● **About this exercise**
Would it be possible to quote, exactly and in full, the lines from the one with "This screenshot has height=1072, width=1612." through the end of the entries below?

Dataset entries
=== Begin Enclosure ===

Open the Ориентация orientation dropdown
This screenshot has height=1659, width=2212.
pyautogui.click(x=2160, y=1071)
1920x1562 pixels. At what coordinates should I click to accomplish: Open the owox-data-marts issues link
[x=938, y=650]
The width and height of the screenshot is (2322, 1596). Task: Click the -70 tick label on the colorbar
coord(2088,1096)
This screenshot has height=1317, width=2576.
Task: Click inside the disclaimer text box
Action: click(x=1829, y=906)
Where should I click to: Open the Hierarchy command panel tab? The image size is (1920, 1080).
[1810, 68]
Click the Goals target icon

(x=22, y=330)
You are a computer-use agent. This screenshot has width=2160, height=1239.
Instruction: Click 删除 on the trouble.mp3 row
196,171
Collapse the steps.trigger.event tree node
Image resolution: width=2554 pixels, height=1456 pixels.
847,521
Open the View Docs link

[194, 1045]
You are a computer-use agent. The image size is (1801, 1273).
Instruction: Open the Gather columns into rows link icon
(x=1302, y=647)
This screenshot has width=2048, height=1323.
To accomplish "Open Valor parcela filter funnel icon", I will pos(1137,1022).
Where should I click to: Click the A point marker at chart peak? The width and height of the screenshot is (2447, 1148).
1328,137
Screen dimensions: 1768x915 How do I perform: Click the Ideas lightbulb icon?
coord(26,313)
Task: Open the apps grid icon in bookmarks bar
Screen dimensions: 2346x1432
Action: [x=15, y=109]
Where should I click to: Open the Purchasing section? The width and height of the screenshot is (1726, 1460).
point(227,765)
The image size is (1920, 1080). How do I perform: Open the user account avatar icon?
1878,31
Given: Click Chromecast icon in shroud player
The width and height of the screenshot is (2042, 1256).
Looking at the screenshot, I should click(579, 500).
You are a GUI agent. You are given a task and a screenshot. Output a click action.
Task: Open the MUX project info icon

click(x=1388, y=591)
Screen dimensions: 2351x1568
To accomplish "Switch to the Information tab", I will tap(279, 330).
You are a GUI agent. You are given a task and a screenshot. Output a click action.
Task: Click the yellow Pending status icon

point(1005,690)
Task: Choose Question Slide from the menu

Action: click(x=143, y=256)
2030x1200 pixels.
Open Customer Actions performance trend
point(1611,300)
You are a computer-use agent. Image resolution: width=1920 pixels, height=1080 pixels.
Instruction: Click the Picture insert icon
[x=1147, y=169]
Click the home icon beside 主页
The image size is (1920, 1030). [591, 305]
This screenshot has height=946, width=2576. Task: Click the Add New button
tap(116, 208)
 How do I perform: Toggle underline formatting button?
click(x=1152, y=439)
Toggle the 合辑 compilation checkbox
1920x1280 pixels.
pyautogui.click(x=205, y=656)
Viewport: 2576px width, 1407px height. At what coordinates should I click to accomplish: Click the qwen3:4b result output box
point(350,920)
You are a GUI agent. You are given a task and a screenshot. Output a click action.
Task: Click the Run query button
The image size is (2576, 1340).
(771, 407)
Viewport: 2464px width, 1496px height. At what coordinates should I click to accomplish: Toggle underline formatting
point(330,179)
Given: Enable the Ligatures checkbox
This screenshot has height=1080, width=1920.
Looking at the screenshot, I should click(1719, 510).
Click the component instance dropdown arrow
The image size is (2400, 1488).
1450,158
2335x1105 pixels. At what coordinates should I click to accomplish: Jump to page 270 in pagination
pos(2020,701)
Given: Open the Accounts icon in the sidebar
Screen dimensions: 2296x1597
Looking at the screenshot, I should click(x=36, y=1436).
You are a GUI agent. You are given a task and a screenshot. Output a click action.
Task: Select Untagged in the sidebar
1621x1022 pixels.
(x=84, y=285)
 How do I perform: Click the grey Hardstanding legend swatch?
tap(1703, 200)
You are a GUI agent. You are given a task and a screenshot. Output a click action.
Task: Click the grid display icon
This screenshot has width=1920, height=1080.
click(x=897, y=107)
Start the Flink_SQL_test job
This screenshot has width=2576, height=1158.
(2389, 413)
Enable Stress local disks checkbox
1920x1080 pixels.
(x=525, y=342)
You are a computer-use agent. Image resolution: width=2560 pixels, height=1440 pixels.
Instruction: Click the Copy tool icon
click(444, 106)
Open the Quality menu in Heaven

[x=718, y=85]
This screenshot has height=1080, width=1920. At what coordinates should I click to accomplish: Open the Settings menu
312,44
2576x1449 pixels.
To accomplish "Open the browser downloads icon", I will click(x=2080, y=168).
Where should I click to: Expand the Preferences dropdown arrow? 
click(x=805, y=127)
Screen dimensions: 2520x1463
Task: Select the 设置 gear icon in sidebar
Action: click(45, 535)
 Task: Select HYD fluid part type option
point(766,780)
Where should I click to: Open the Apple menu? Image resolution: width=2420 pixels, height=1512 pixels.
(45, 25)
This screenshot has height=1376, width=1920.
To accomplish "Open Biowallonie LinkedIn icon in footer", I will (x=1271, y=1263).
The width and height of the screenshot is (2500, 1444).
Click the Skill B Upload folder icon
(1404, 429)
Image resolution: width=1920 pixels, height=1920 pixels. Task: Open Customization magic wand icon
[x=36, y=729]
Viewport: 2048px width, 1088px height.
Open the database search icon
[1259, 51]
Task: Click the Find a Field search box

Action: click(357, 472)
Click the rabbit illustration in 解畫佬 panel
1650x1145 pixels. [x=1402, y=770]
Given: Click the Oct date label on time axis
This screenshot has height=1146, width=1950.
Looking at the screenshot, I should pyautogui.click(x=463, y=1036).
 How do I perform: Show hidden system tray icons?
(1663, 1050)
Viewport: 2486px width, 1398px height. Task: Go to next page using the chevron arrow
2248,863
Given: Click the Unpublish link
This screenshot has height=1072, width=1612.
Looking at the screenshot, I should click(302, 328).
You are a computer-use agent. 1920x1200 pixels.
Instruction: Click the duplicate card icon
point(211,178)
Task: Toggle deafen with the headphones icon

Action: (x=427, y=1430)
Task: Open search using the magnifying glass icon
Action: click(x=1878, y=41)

=== End Enclosure ===

● **Exercise response**
This screenshot has height=1072, width=1612.
Looking at the screenshot, I should click(302, 328).
You are a computer-use agent. 1920x1200 pixels.
Instruction: Click the duplicate card icon
point(211,178)
Task: Toggle deafen with the headphones icon

Action: (x=427, y=1430)
Task: Open search using the magnifying glass icon
Action: click(x=1878, y=41)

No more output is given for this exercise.